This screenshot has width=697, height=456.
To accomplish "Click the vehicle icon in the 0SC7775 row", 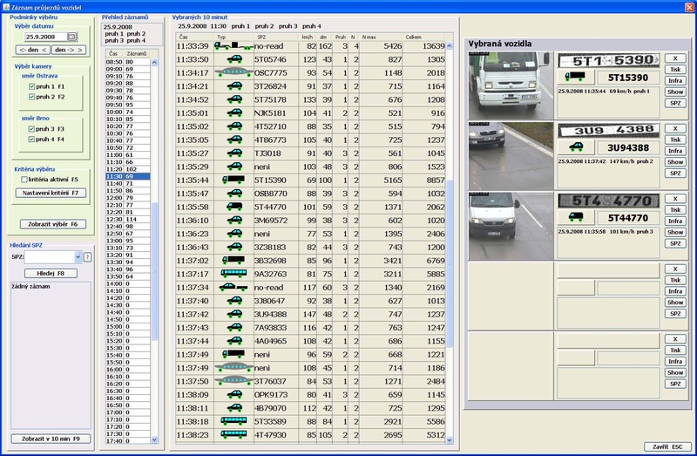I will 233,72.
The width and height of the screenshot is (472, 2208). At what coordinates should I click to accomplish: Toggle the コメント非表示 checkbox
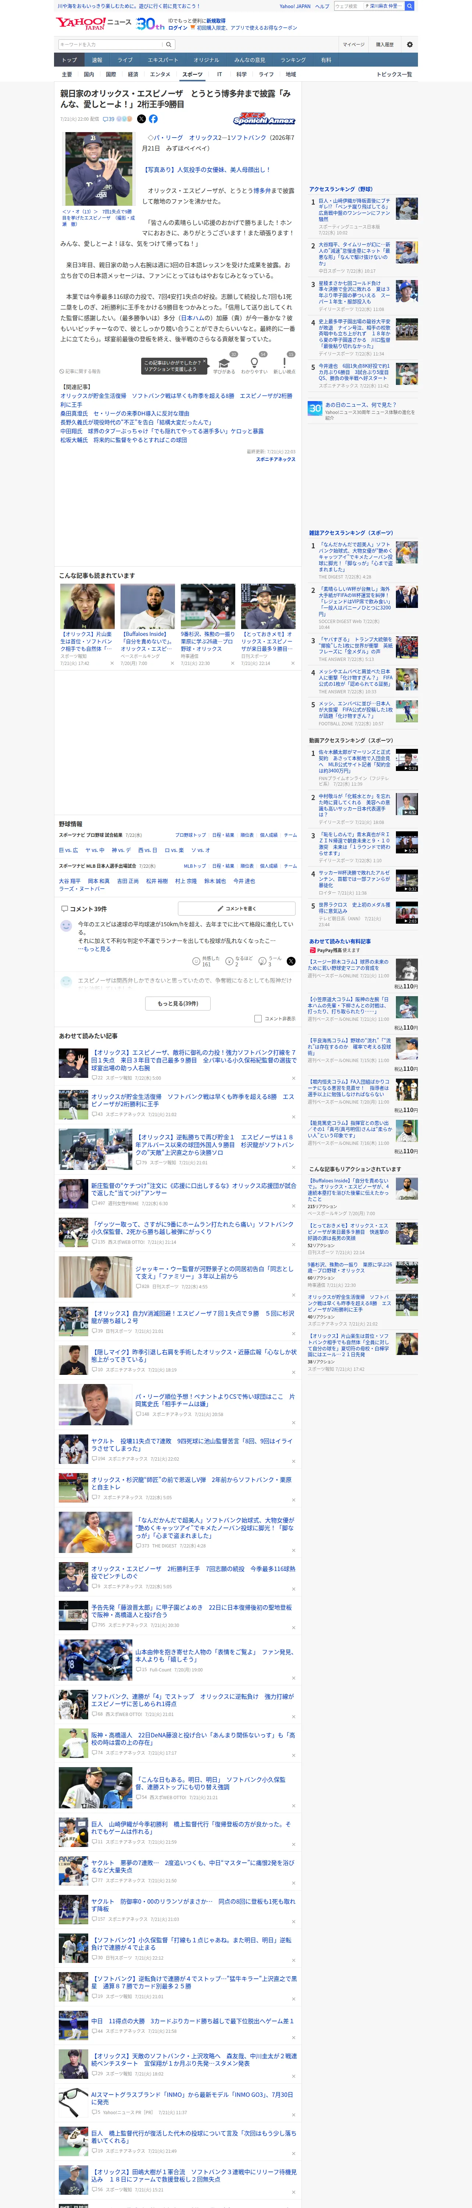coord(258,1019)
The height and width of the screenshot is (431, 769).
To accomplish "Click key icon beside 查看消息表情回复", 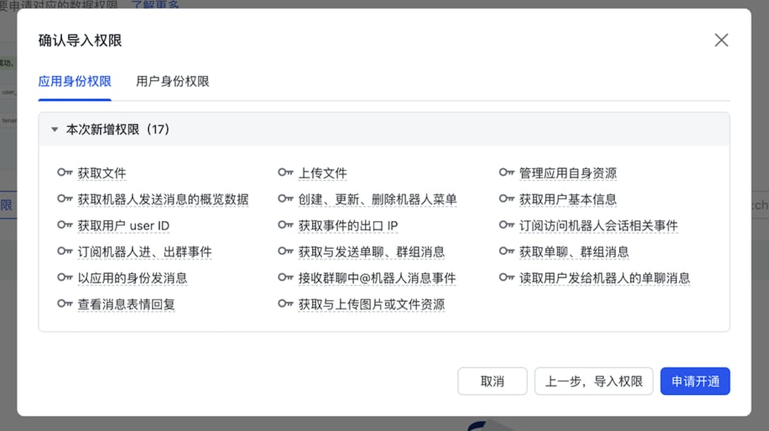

■ ■ ■

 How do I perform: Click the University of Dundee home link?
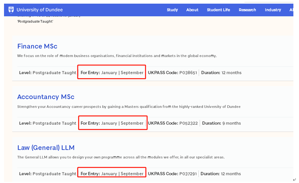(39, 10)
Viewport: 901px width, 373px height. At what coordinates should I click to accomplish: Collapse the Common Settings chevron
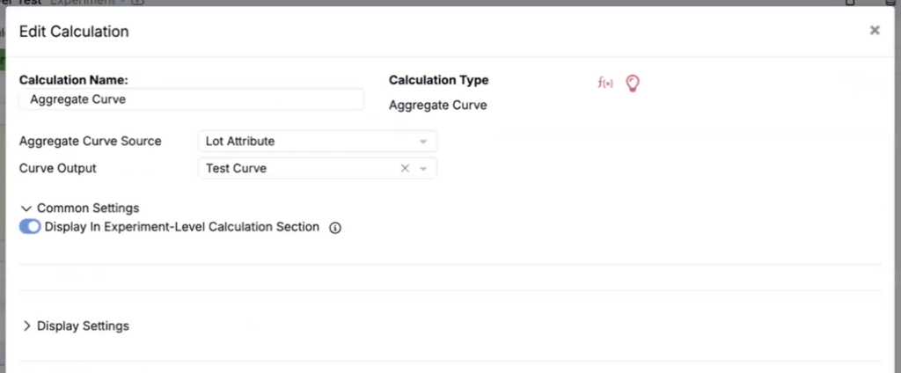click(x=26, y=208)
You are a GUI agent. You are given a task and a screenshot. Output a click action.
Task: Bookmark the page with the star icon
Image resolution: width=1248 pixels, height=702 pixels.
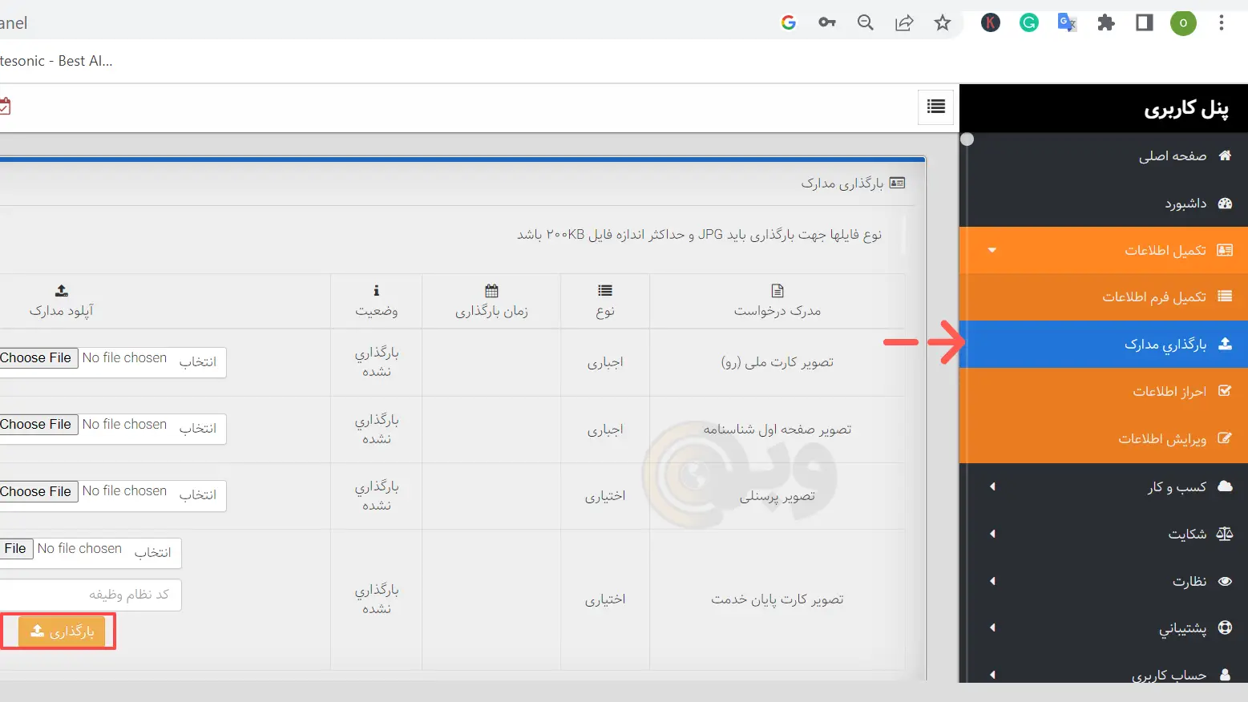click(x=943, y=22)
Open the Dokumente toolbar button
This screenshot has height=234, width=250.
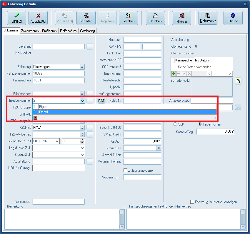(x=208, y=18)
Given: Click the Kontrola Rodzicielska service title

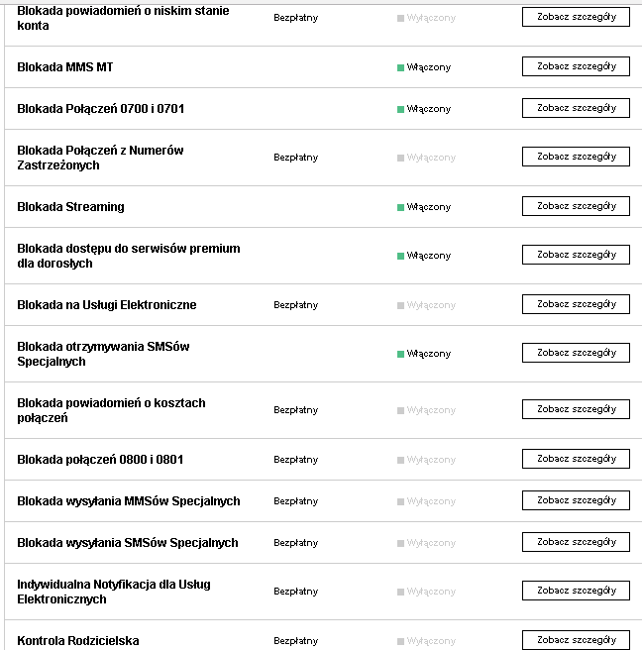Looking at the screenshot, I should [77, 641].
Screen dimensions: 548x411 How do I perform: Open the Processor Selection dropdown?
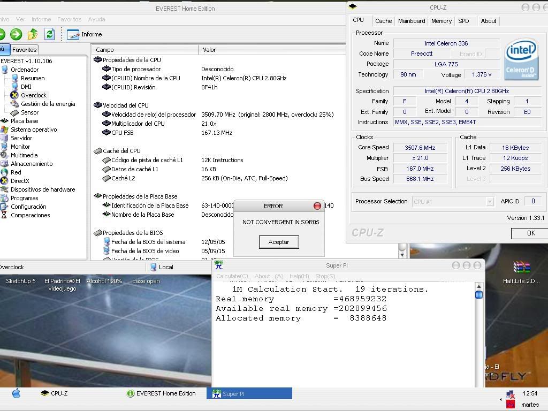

■ ■ ■

In the data above, find the line containing "Task: Bookmark the page with the star icon" and the line containing "Screen dimensions: 548x411". Copy exactly the stretch from the first through the second, both included, leaving out any picture.

**Solution**
Task: Bookmark the page with the star icon
Image resolution: width=1248 pixels, height=702 pixels.
click(x=943, y=22)
Open the Dokumente toolbar button
This screenshot has height=234, width=250.
(x=208, y=18)
Given: Click the Kontrola Rodzicielska service title

Looking at the screenshot, I should [77, 641].
Screen dimensions: 548x411 How do I perform: Open the Processor Selection dropdown?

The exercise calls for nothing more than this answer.